### Task to carry out
Return the lines below in which the string "agent" occurs.

### Given information
━━━━━━━━━━━━━━━━

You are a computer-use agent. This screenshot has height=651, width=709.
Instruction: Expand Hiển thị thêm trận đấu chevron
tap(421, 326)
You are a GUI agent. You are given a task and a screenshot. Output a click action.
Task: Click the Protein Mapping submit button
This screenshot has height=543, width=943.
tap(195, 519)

━━━━━━━━━━━━━━━━

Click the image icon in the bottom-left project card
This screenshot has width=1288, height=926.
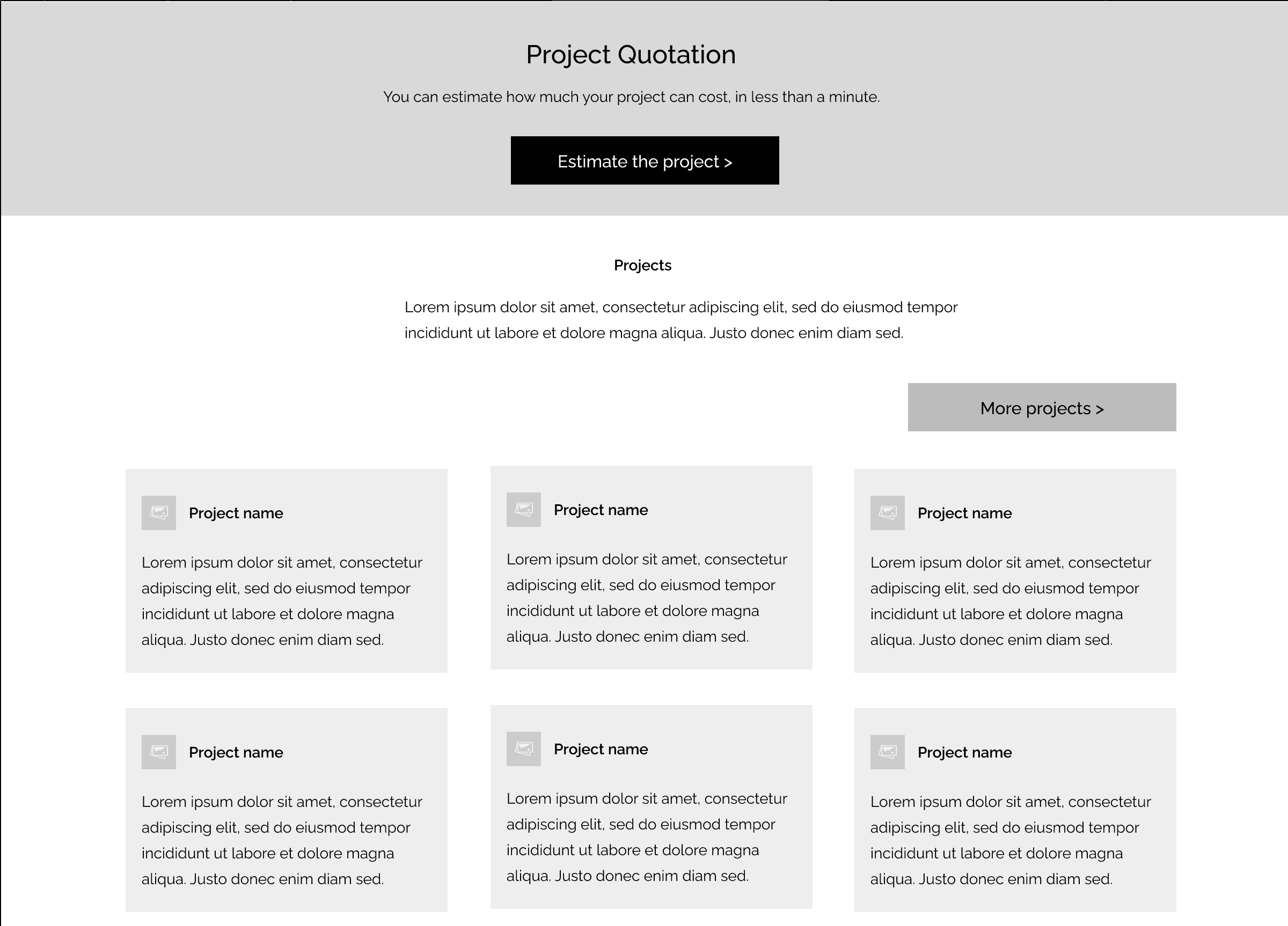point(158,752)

━━━━━━━━━━━━━━━━

### Solution for this problem
You are a computer-use agent. This screenshot has height=651, width=709.
You are a GUI agent. You are given a task and a screenshot. Output a click action.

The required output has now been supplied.